Dave Chappelle is in the midst of a 13-night run at Thalia Hall in Chicago. The comedian has naturally sold out all shows, and he wants to make sure that only those lucky people with a ticket get to see his best material. To that end, Chappelle has teamed up with San Francisco-based startup Yondr, which makes cloth “socks” for smartphones with a smart lock on them. Cross into the “no phone zone,” and you’ll have to get the sock locked, preventing theater-goers from distracting phone use.

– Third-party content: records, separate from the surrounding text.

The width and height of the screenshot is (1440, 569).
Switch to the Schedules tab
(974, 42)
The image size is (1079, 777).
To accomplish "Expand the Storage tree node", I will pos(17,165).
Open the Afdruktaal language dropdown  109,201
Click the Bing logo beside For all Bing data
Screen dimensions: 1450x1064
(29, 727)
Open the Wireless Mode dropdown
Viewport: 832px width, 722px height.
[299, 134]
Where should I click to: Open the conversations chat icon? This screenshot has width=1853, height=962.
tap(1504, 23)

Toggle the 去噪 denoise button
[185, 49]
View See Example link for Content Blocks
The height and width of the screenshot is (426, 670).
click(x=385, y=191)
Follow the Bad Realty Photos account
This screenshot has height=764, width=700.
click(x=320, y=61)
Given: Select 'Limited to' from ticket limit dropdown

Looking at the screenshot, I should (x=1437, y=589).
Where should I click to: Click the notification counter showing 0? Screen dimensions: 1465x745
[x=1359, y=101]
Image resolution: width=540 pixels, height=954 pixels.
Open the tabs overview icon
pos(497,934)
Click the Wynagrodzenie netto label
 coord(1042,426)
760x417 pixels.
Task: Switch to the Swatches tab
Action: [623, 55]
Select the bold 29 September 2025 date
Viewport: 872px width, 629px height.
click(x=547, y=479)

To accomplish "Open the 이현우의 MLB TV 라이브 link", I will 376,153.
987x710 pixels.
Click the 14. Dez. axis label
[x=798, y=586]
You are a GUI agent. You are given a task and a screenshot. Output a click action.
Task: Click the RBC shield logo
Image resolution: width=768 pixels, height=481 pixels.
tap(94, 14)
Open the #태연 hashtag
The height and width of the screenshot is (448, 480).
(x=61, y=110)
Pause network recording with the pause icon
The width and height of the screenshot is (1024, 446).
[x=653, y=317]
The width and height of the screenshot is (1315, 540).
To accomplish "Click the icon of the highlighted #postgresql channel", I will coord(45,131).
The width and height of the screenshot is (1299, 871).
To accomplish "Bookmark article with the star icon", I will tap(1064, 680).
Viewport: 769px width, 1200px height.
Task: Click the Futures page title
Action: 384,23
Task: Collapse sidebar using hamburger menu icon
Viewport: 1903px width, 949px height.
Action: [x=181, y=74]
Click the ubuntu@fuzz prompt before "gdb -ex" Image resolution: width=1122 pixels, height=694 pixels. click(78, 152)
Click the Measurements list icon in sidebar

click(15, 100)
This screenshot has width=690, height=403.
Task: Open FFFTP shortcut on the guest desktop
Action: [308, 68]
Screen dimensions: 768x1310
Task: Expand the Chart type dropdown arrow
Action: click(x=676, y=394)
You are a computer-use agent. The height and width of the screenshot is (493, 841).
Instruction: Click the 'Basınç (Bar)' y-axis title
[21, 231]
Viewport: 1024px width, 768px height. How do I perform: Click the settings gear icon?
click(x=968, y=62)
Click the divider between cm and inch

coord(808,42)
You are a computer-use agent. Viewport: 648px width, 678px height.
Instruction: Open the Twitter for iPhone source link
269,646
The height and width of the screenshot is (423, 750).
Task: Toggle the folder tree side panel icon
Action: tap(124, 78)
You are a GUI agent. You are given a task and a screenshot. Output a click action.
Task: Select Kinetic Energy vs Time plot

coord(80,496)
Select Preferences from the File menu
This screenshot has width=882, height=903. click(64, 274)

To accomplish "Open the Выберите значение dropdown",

Ars tried Yondr back in October 2014 with mixed results. Some people loved the “olden times” feel of being free of their phones, others resented being told that they can’t take photos and send them to friends as bragging rights. Yondr’s sock design doesn’t seem to have changed much since then. Although the Hollywood Reporter implies that a wireless perimeter locks and unlocks Yondr’s phone pouches, The Chicago Tribune noted that theater-goers had to go through a “check-in process” to get their phones locked, similar to the manual process that Ars experienced a year ago. Yondr did not respond to Ars’ request for clarification.
Reportedly, Chappelle’s impetus for partnering with Yondr is primarily to keep his live material off the Internet. He’s following in the footsteps of comedian Hannibal Buress, who partnered with Yondr for a show in Napa, California after an audience member took a video of Buress talking about Bill Cosby’s sexual assault allegations, creating a social media storm that Buress didn’t exactly care to be a part of.